Task goal:
Below, locate the line that contains "Viewport: 452px width, 602px height.". Repeat exactly from that line to the line that contains "Click the download icon in Response Export", inclusive, leaving out the pictures.

Records to use:
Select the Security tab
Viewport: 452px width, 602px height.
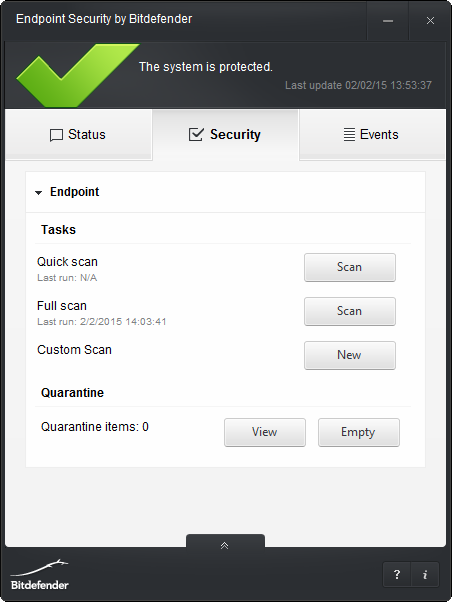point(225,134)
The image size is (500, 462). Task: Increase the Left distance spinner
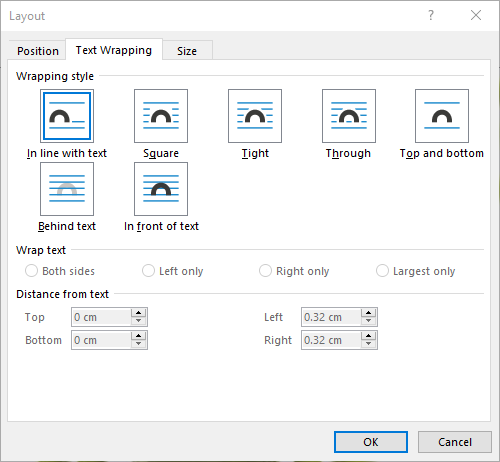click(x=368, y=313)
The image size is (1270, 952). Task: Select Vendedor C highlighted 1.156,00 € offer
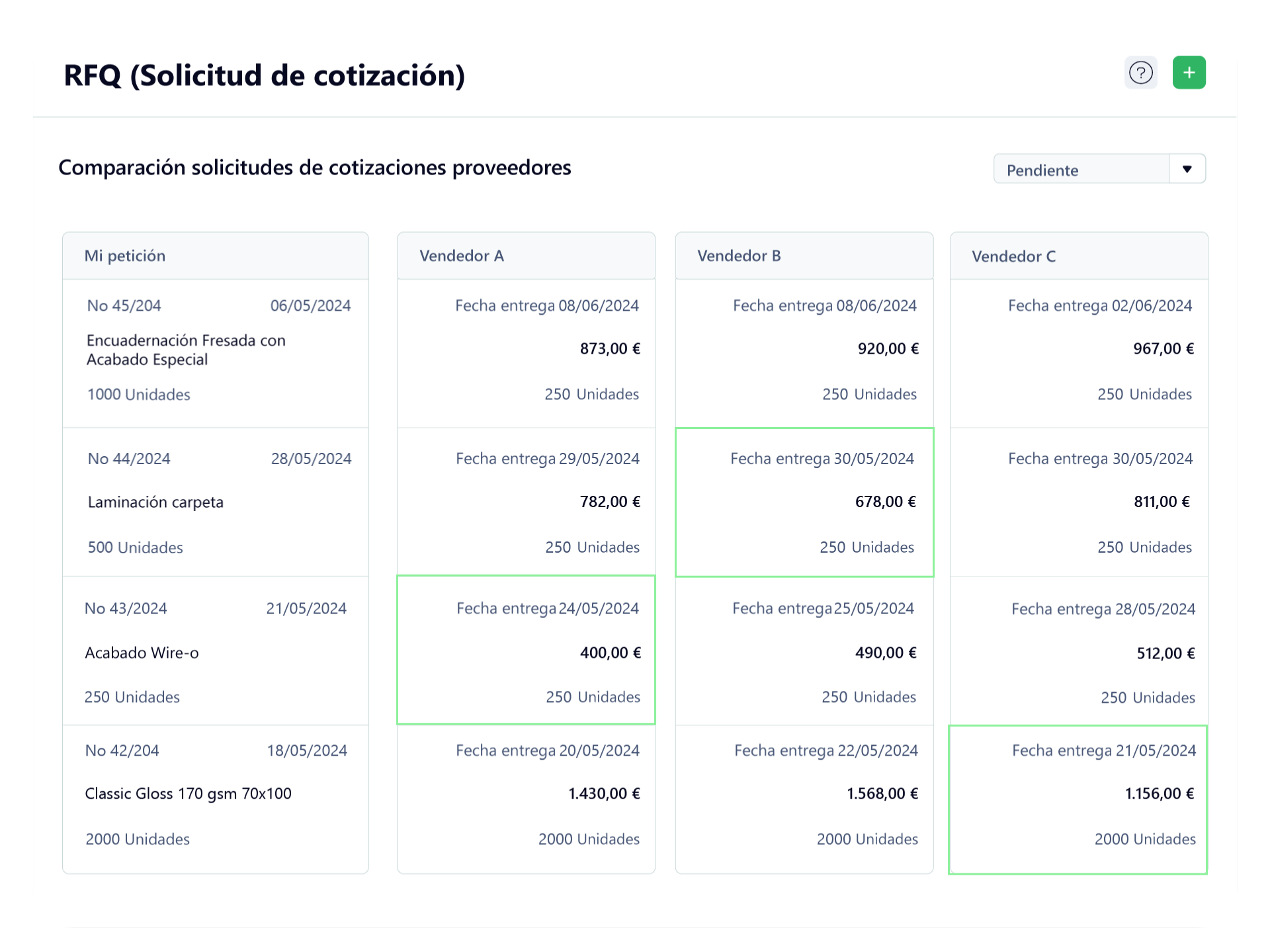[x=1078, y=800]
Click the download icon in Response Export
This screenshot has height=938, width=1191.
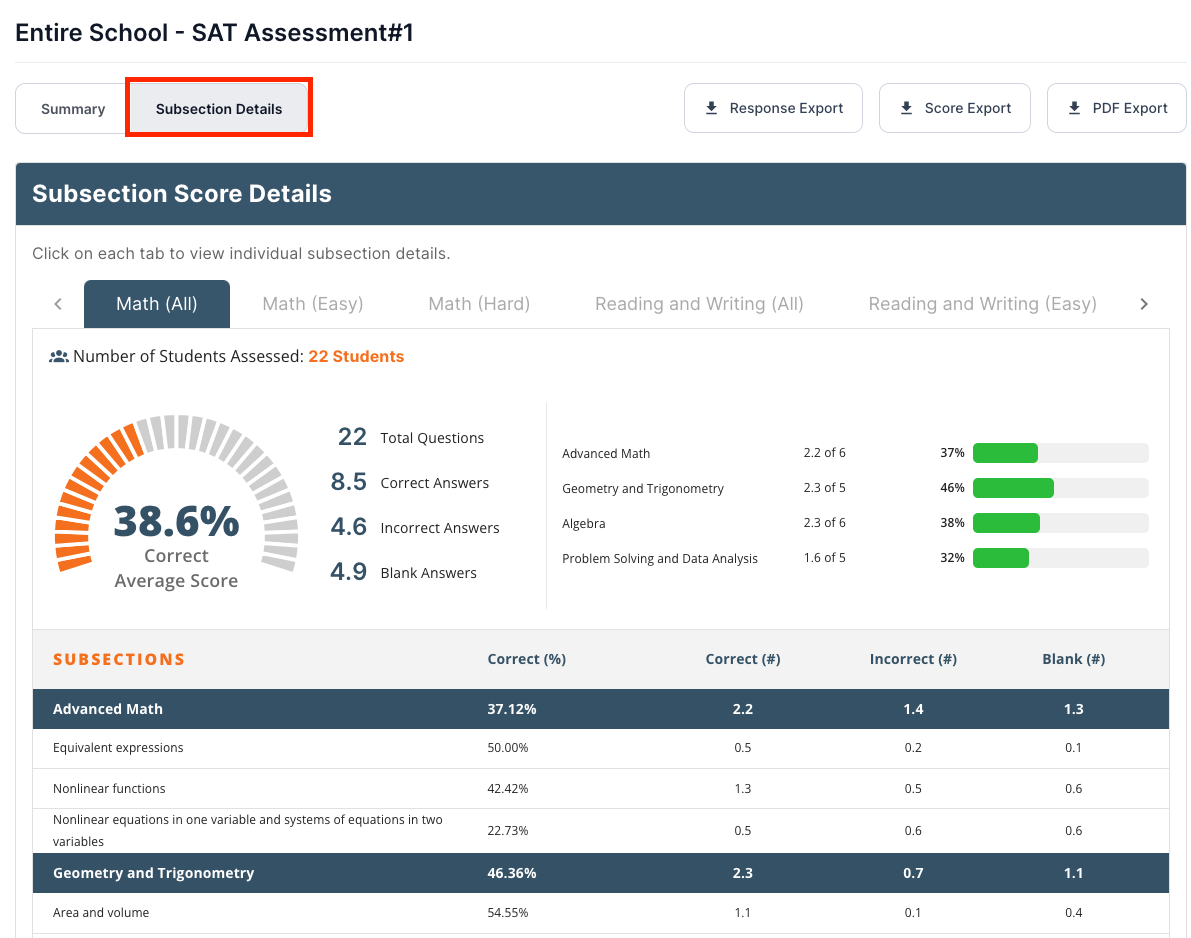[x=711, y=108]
* * *
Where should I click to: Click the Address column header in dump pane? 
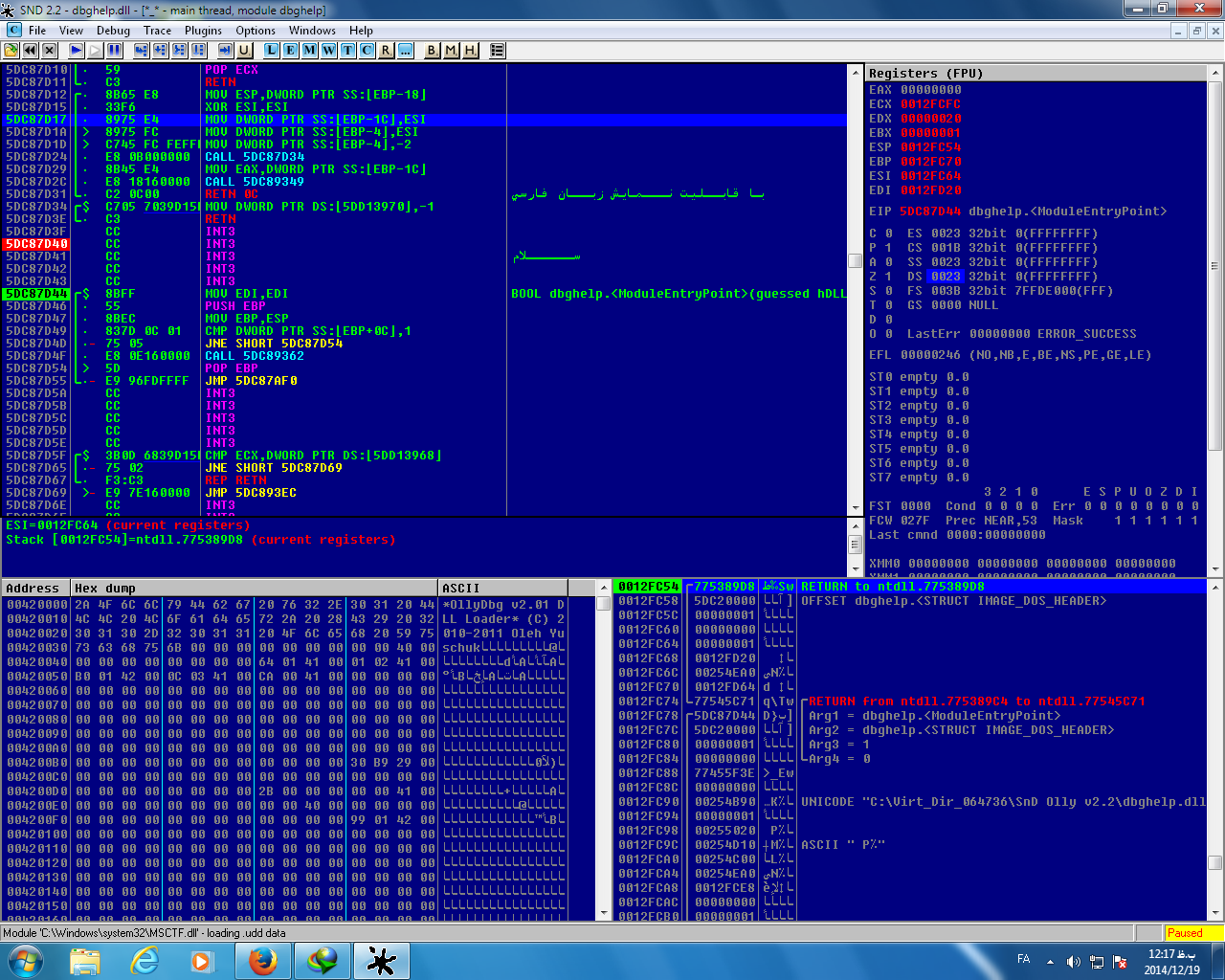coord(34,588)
...
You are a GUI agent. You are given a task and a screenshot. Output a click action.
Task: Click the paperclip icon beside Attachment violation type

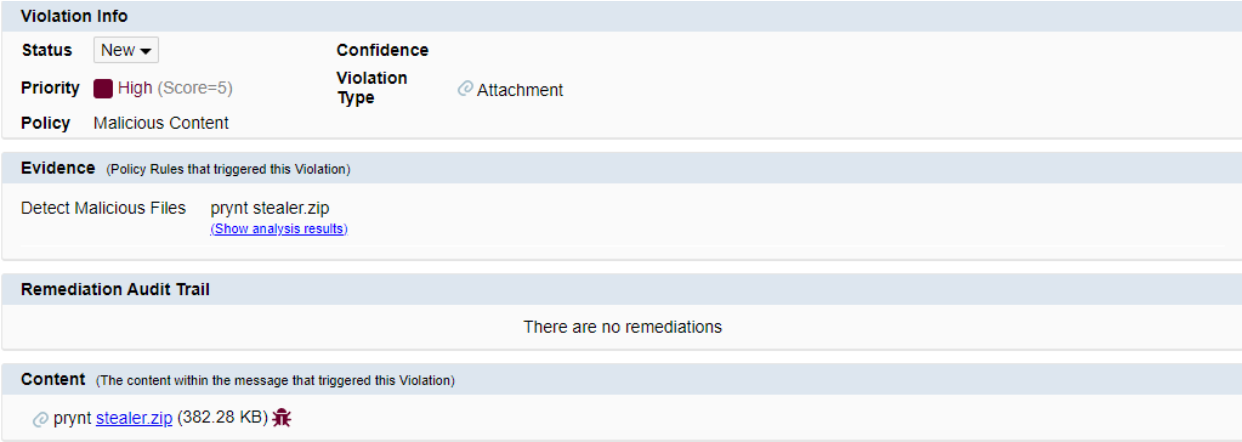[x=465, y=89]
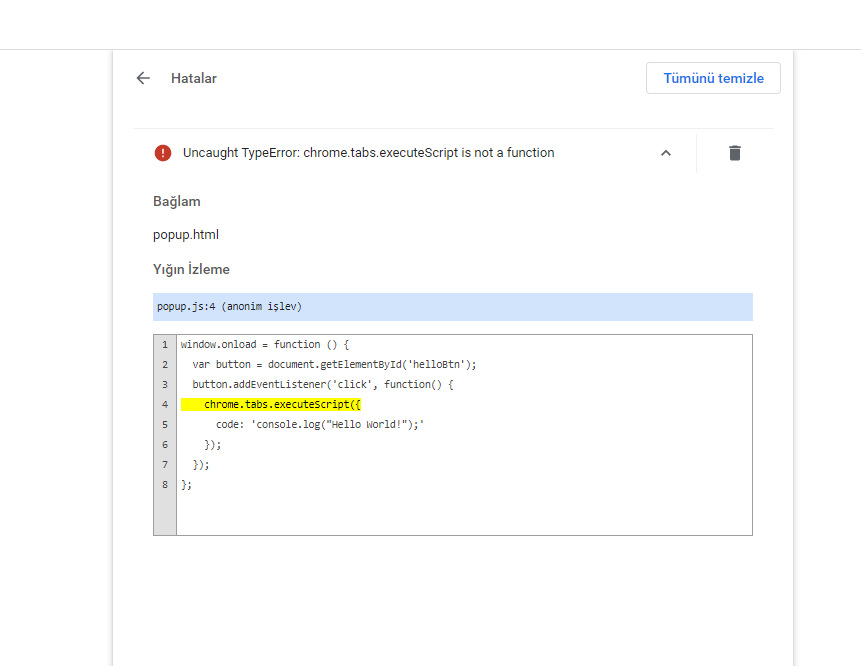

Result of the exercise:
Viewport: 452px width, 602px height.
point(225,134)
The image size is (500, 462). Task: Increase the Left distance spinner
click(x=368, y=313)
The image size is (1270, 952). Task: Select Vendedor C highlighted 1.156,00 € offer
[x=1078, y=800]
Click the download icon in Response Export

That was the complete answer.